First of all, the majority of variance in most animals is not caused by mutations. I don't think this is even a common misconception but it seems to be what you are implying here. The vast majority of the genetic mixing in vertebrate species is the result of sexual reproduction. That does not apply to this species of
e coli, which reproduces asexually and does not mate. The analogy is silly on the face of it.
Anyway: the species clearly
did change. The trait went from one individual to nearly the entire isolated subpopulation rather quickly. And remember--absent asexual reproduction, this means that the new organism took over not by mating with the other members of the species, but by outcompeting the rest of the species for resources.
It is nonsensical for other reasons to argue that developing the ability to uptake citrate is like a dog being selected for size. With few exceptions, changes in dog traits do not naturally persist in populations and must be maintained by breeders. There is always a wide variety of thickness of fur, size, shape of tail, etc, throughout the population. That is obviously not the case for citrate uptake in this species of
e coli. The species did not have it. After many years of being submerged in citrate, plus some fortuitous luck,
multiple, linked mutations, no one of which directly brought about the adaptation, occurred in the subpopulations. Because they were situated in a citrus environment, it was a huge evolutionary advantage and soon attained fixation in the population. Roughly speaking: it was made possible by mutations, and natural selection made it stick around.
If you have to stretch the definition of what constitutes a "new trait" to exclude the formation of brand new metabolic pathways, viewing them instead as facets of some internal possibility space, the discussion is moot anyway because at that point you would have to basically view all living beings as being of the same kind. At the very least, in comparison with the development a brand new metabolic pathway in a species that never had it before, I would think you'd have to acknowledge that the differences between humans and chimps are rather trivial. That is: even if for some other reason (of which there isn't one) you doubted their common ancestry, you'd have to admit it was possible. But I have no reason to expect that you will ever acknowledge that because you have demonstrated the ability to
totally reject evidence that you don't like, and in fact continue to cite in support of your arguments that what was proven was impossible.
My definiion of kind does not make all animals the same thing. My definition says kinds can mate and produce offspring. A dog cannot mamte with a cat.
As I said, that species of
e coli does not reproduce sexually, so your definition is (rather trivially) met. If you were actually curious about the
real reason scientists have different definitions of species in different domains, this is why--the common definition of "species" loses its meaning in other domains.
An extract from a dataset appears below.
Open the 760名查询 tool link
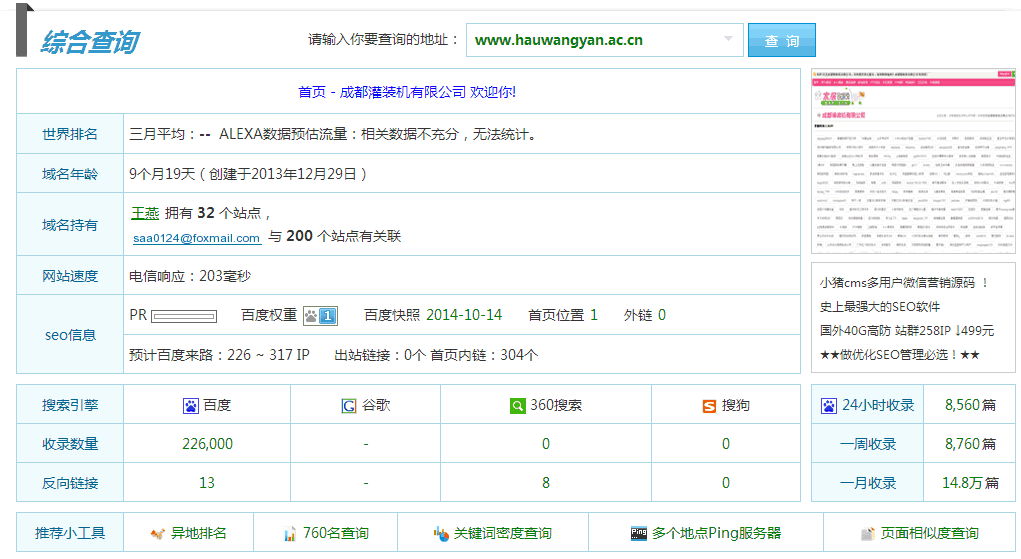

That is why I stressed that it doesn't actually
matter which of the variants you use to try to say speciation doesn't happen, because it has happened by every scientific conception thereof.
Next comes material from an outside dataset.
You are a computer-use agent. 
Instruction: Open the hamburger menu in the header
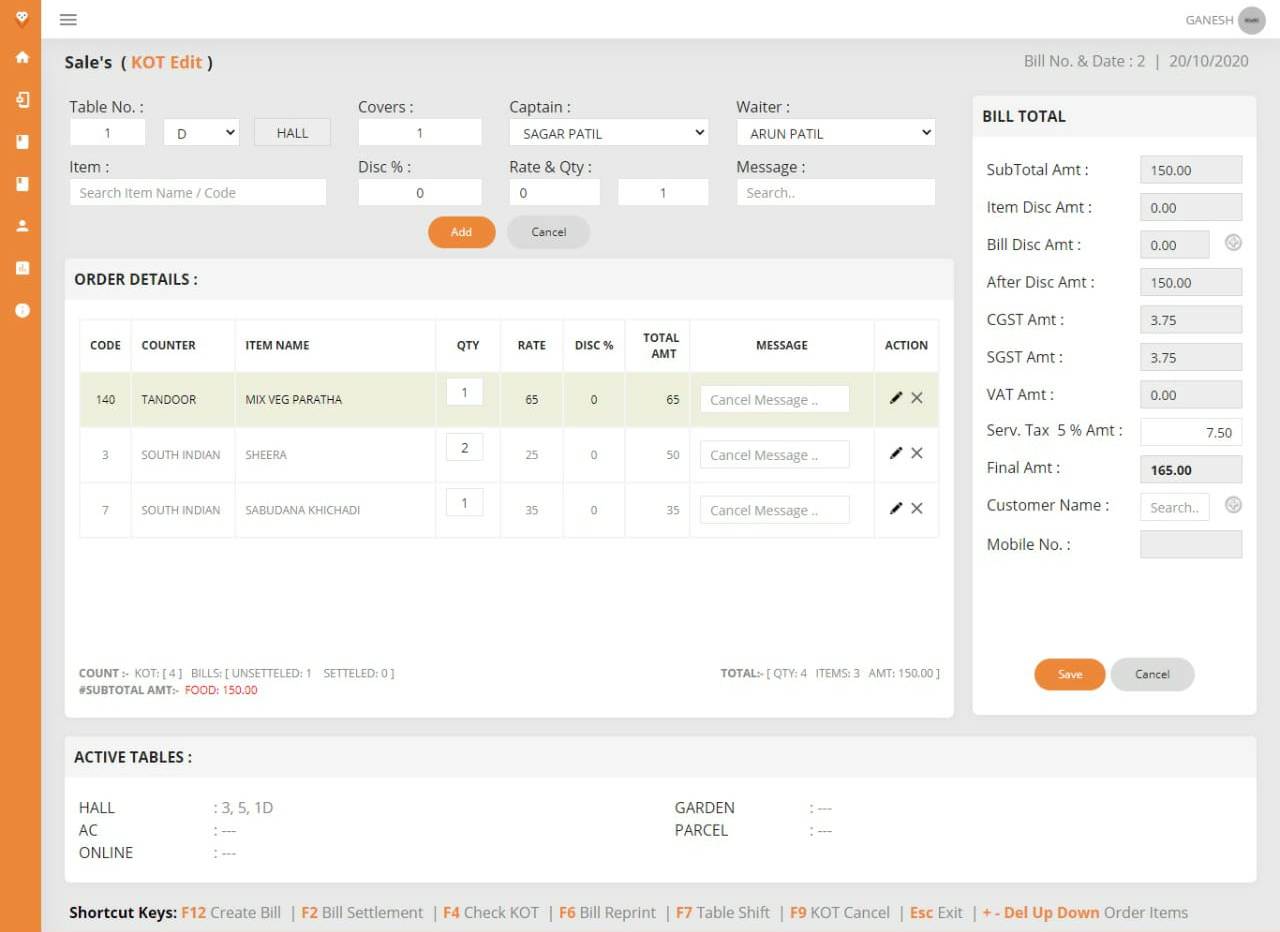[68, 20]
What is your definition of kind?
It's never been a pressing issue for me but I would probably say clades are the closest conceptual match. The
e coli strain in this experiment resulted in three clades. If you don't like that definition, that's fine, because whatever definition you choose is not going to get around the fact of common ancestry.
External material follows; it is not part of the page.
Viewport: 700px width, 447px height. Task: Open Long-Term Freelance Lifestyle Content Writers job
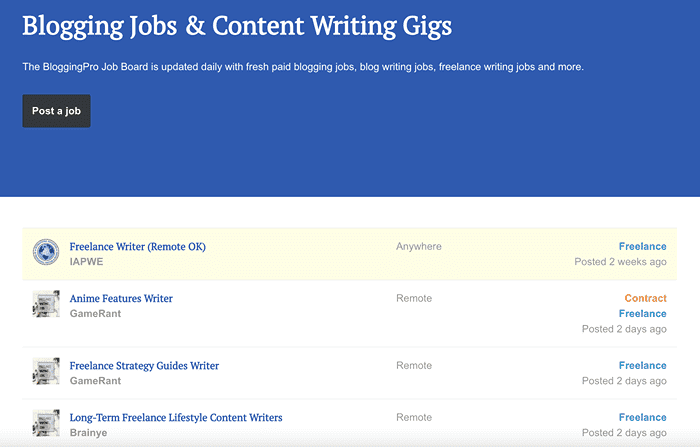tap(176, 417)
I did not say all microbes are the same. I said all microbes are micorbes. Just like a poodle and a bull dog are different but they are the same species.
There are aerobic microbes, and also microbes for whom oxygen is toxic. There are microbes thousands of times bigger than other microbes. There are microbes that can photosynthesize and microbes that cannot. There are even microbes that use slightly different amino acids than the standard ones in their genetic code (one of the most strongly conserved traits there is). Microbes are found in any environment where we have ever found any life at all. They exhibit
incredible diversity in both form and function in comparison to the staid (by comparison) macrobiological world and I didn't even scratch the surface of cataloging that documented fact. Reducing all of this to "like a poodle and a bulldog are different" is the worst kind of anthropomorphizing imaginable and has no basis in any reality-based argument about speciation. So yes, all microbes are microbes, but that says absolutely nothing about common ancestry.